Ive been lucky to line up with some fast sailors- sometimes staying ahead of them, sometimes falling behind.
Either way, at the end of the day, I have a better idea of whats going to get me around the course the fastest.
Downhaul settings: The North Sails seems to have 1 settings that works in most winds.
Too much and the cams have trouble rotating; too little and the sail feels top heavy and slow to accelerate (but still fast downwind.) In the heaviest of conditions, Ill add 1/4" of downhaul but release the tack strap to help with rotation.
The Neil Pryde sails seem to have a broader range of downhaul that works. Ive had the sail work well with a relatively tight leach in low to medium winds and still get great performance when its windy and I have the leach very loose.
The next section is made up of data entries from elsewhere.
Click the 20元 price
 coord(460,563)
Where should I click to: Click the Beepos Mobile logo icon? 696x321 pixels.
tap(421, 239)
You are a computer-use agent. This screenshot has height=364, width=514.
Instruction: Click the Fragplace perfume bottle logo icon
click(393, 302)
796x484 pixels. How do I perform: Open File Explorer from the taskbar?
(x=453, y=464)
Mast track position: Most everyone agrees 44" from the front fin screw in the ML10 is a good place to start. Move it 1/2" forward when using a smaller sail or when the water state is rough; move it 1/2" back when its lighter and the water is flat. Getting the right mast track position is very dependent on your fin as well. A more powerful fin will demand that you move the mast back to compensate for the extra power- but not too much that the nose of your board is flying around upwind.
Boom height:The higher you can go, the better angle you will get but the trade off is control.
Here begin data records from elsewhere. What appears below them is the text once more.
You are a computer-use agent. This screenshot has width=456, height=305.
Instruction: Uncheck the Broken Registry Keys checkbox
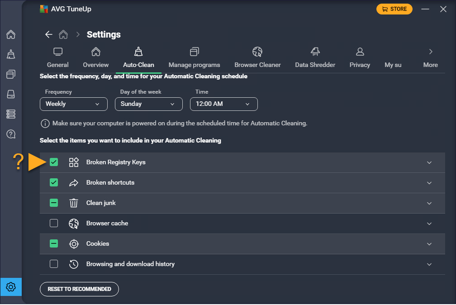(54, 162)
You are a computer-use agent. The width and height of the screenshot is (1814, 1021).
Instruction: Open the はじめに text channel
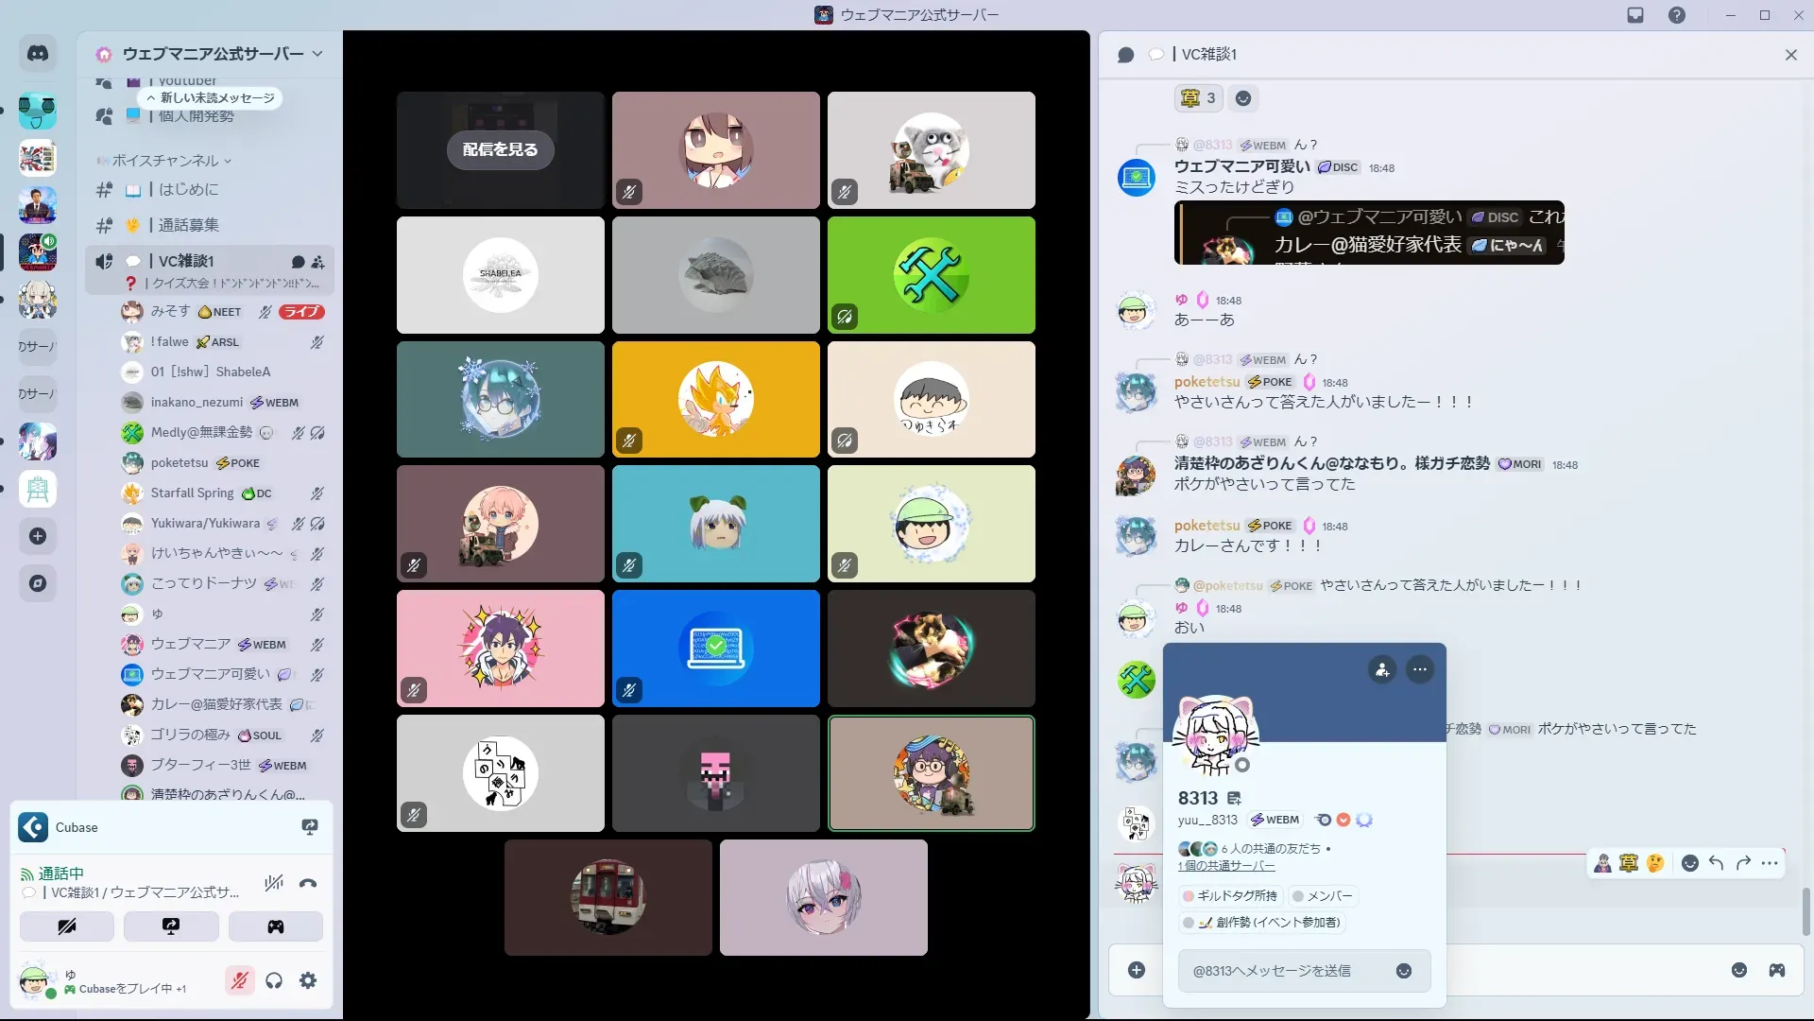[x=188, y=190]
Moving the booms higher adds more power to the rig and un-weights the board.
You can essentially sail a size bigger by moving your booms higher
In light to medium breeze, I try to run the booms as high as I can- especially with the 10.7 but as as soon as Im fighting for control, the boom comes down 1/2" at a time. As a result, the harness lines move forward. In 25-35k when its crazy windy, I usually have my booms low and get my angle through pinching to depower the rig
Harness Lines: The 1st 5 minutes off the beach will let you know if you have your harness lines balanced or not. I like to have a set of booms for each rig so the harness lines dont vary from moving the boom from sail to sail. If it gets windier and the boom comes down- the harness lines move forward 1"-1.5" from the center of effort. As it lightens up and the booms move up, they come back an 1"-1.5". In general, its easier to sail with longer harness lines as the breeze comes up so you can depower by siting down and bringing the rig to windward.
Batten tension: Again, its a balance of putting shape into your sails vs poor rotation.
Even with the NP Ultra Cams, you can tension too much and fight the rotation when coming out of a tack or gybe. In general, you want to add more to the bottom of the sail where you need power and have the leach of the sail above the boom fall off gradually.